Word for word, set down the entries below.

The records START

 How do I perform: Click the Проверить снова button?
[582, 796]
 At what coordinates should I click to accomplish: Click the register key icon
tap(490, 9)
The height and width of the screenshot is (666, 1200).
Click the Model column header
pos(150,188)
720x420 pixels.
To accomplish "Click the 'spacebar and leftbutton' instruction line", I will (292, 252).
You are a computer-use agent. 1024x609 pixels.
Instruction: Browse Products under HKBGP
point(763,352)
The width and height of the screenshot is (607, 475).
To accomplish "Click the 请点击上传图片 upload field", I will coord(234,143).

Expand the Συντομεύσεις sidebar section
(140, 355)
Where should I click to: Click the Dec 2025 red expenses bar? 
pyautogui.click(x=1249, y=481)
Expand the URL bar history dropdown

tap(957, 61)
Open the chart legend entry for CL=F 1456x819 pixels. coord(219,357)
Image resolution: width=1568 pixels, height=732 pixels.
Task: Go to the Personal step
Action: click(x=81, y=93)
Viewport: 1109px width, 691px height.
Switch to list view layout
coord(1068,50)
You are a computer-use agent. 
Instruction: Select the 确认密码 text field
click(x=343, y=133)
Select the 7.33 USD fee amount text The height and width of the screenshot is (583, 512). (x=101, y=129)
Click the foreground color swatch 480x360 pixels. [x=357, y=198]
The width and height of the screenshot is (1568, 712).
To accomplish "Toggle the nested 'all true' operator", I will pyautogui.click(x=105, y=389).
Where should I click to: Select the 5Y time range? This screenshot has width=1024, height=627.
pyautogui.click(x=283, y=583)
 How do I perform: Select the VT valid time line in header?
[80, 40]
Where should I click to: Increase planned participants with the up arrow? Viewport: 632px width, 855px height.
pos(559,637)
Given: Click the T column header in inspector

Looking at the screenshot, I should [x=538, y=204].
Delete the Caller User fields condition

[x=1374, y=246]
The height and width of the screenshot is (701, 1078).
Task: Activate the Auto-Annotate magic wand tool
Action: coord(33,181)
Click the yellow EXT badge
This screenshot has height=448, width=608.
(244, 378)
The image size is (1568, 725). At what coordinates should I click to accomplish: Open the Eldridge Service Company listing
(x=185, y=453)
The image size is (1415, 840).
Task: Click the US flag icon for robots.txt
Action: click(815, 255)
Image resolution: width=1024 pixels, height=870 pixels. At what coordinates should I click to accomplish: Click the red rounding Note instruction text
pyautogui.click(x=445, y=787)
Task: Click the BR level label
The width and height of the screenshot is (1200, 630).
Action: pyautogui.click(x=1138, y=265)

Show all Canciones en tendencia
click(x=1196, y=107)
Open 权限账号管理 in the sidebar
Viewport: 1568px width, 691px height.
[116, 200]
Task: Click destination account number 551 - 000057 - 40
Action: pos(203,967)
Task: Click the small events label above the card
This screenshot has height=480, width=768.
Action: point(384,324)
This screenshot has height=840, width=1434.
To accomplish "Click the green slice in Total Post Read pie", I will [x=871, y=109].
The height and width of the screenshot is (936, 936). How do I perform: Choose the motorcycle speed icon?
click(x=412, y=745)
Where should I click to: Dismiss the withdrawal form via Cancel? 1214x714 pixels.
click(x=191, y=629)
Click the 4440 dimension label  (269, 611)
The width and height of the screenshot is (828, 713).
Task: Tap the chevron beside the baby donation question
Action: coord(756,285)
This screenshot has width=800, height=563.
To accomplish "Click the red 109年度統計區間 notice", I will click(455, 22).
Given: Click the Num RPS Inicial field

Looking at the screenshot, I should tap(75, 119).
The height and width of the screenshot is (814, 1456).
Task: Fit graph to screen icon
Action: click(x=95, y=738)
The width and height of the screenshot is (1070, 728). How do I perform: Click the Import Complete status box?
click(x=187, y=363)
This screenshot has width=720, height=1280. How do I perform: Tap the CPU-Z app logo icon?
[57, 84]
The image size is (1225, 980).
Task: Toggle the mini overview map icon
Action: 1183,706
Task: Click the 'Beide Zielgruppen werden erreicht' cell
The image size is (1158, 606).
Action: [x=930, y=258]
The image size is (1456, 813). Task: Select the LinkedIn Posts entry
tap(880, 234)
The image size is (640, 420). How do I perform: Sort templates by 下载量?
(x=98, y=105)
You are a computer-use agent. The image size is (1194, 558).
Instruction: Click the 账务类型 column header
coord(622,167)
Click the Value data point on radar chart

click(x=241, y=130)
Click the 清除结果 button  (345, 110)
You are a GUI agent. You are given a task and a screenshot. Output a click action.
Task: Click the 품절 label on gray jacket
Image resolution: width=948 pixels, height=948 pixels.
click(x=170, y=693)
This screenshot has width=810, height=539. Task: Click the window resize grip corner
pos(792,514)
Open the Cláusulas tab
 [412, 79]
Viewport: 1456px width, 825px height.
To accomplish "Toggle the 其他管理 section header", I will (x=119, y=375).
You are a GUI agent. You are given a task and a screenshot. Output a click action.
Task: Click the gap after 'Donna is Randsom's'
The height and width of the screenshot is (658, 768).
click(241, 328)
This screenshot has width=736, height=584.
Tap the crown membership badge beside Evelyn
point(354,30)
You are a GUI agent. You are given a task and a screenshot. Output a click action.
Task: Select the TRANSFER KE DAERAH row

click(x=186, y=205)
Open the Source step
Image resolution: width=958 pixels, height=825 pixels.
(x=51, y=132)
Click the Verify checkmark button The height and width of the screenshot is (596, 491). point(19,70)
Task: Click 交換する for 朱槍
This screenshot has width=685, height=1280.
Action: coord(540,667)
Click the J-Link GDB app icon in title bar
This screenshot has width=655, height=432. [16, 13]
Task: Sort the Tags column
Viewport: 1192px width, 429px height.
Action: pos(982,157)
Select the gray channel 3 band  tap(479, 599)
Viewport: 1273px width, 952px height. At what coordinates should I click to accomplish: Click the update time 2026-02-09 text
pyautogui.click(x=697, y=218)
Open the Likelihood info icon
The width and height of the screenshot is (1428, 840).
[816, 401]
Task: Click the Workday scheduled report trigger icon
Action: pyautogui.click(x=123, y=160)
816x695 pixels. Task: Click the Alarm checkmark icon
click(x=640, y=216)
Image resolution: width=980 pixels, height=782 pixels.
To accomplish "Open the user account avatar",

The records END

* _The answer_
 How do I perform: Click the Проверить снова button?
[582, 796]
 At what coordinates should I click to accomplish: Click the register key icon
tap(490, 9)
The height and width of the screenshot is (666, 1200).
Click the Model column header
pos(150,188)
720x420 pixels.
To accomplish "Click the 'spacebar and leftbutton' instruction line", I will (292, 252).
You are a computer-use agent. 1024x609 pixels.
Instruction: Browse Products under HKBGP
point(763,352)
The width and height of the screenshot is (607, 475).
To accomplish "Click the 请点击上传图片 upload field", I will coord(234,143).

Expand the Συντομεύσεις sidebar section
(140, 355)
Where should I click to: Click the Dec 2025 red expenses bar? 
pyautogui.click(x=1249, y=481)
Expand the URL bar history dropdown

tap(957, 61)
Open the chart legend entry for CL=F 1456x819 pixels. coord(219,357)
Image resolution: width=1568 pixels, height=732 pixels.
Task: Go to the Personal step
Action: click(x=81, y=93)
Viewport: 1109px width, 691px height.
Switch to list view layout
coord(1068,50)
You are a computer-use agent. 
Instruction: Select the 确认密码 text field
click(x=343, y=133)
Select the 7.33 USD fee amount text The height and width of the screenshot is (583, 512). (x=101, y=129)
Click the foreground color swatch 480x360 pixels. [x=357, y=198]
The width and height of the screenshot is (1568, 712).
To accomplish "Toggle the nested 'all true' operator", I will pyautogui.click(x=105, y=389).
Where should I click to: Select the 5Y time range? This screenshot has width=1024, height=627.
pyautogui.click(x=283, y=583)
 How do I perform: Select the VT valid time line in header?
[80, 40]
Where should I click to: Increase planned participants with the up arrow? Viewport: 632px width, 855px height.
pos(559,637)
Given: Click the T column header in inspector

Looking at the screenshot, I should [x=538, y=204].
Delete the Caller User fields condition

[x=1374, y=246]
The height and width of the screenshot is (701, 1078).
Task: Activate the Auto-Annotate magic wand tool
Action: coord(33,181)
Click the yellow EXT badge
This screenshot has height=448, width=608.
(244, 378)
The image size is (1568, 725). At what coordinates should I click to accomplish: Open the Eldridge Service Company listing
(x=185, y=453)
The image size is (1415, 840).
Task: Click the US flag icon for robots.txt
Action: click(815, 255)
Image resolution: width=1024 pixels, height=870 pixels. At what coordinates should I click to accomplish: Click the red rounding Note instruction text
pyautogui.click(x=445, y=787)
Task: Click the BR level label
The width and height of the screenshot is (1200, 630).
Action: pyautogui.click(x=1138, y=265)

Show all Canciones en tendencia
click(x=1196, y=107)
Open 权限账号管理 in the sidebar
Viewport: 1568px width, 691px height.
[116, 200]
Task: Click destination account number 551 - 000057 - 40
Action: pos(203,967)
Task: Click the small events label above the card
This screenshot has height=480, width=768.
Action: point(384,324)
This screenshot has height=840, width=1434.
To accomplish "Click the green slice in Total Post Read pie", I will [x=871, y=109].
The height and width of the screenshot is (936, 936). How do I perform: Choose the motorcycle speed icon?
click(x=412, y=745)
Where should I click to: Dismiss the withdrawal form via Cancel? 1214x714 pixels.
click(x=191, y=629)
Click the 4440 dimension label  (269, 611)
The width and height of the screenshot is (828, 713).
Task: Tap the chevron beside the baby donation question
Action: coord(756,285)
This screenshot has width=800, height=563.
To accomplish "Click the red 109年度統計區間 notice", I will click(455, 22).
Given: Click the Num RPS Inicial field

Looking at the screenshot, I should tap(75, 119).
The height and width of the screenshot is (814, 1456).
Task: Fit graph to screen icon
Action: click(x=95, y=738)
The width and height of the screenshot is (1070, 728). How do I perform: Click the Import Complete status box?
click(x=187, y=363)
This screenshot has width=720, height=1280. How do I perform: Tap the CPU-Z app logo icon?
[57, 84]
The image size is (1225, 980).
Task: Toggle the mini overview map icon
Action: 1183,706
Task: Click the 'Beide Zielgruppen werden erreicht' cell
The image size is (1158, 606).
Action: [x=930, y=258]
The image size is (1456, 813). Task: Select the LinkedIn Posts entry
tap(880, 234)
The image size is (640, 420). How do I perform: Sort templates by 下载量?
(x=98, y=105)
You are a computer-use agent. The image size is (1194, 558).
Instruction: Click the 账务类型 column header
coord(622,167)
Click the Value data point on radar chart

click(x=241, y=130)
Click the 清除结果 button  (345, 110)
You are a GUI agent. You are given a task and a screenshot. Output a click action.
Task: Click the 품절 label on gray jacket
Image resolution: width=948 pixels, height=948 pixels.
click(x=170, y=693)
This screenshot has width=810, height=539. Task: Click the window resize grip corner
pos(792,514)
Open the Cláusulas tab
 [412, 79]
Viewport: 1456px width, 825px height.
To accomplish "Toggle the 其他管理 section header", I will (x=119, y=375).
You are a GUI agent. You are given a task and a screenshot. Output a click action.
Task: Click the gap after 'Donna is Randsom's'
The height and width of the screenshot is (658, 768).
click(241, 328)
This screenshot has width=736, height=584.
Tap the crown membership badge beside Evelyn
point(354,30)
You are a GUI agent. You are given a task and a screenshot. Output a click action.
Task: Select the TRANSFER KE DAERAH row

click(x=186, y=205)
Open the Source step
Image resolution: width=958 pixels, height=825 pixels.
(x=51, y=132)
Click the Verify checkmark button The height and width of the screenshot is (596, 491). point(19,70)
Task: Click 交換する for 朱槍
This screenshot has width=685, height=1280.
Action: coord(540,667)
Click the J-Link GDB app icon in title bar
This screenshot has width=655, height=432. [16, 13]
Task: Sort the Tags column
Viewport: 1192px width, 429px height.
Action: pos(982,157)
Select the gray channel 3 band  tap(479, 599)
Viewport: 1273px width, 952px height. At what coordinates should I click to accomplish: Click the update time 2026-02-09 text
pyautogui.click(x=697, y=218)
Open the Likelihood info icon
The width and height of the screenshot is (1428, 840).
[816, 401]
Task: Click the Workday scheduled report trigger icon
Action: pyautogui.click(x=123, y=160)
816x695 pixels. Task: Click the Alarm checkmark icon
click(x=640, y=216)
Image resolution: width=980 pixels, height=782 pixels.
To accomplish "Open the user account avatar",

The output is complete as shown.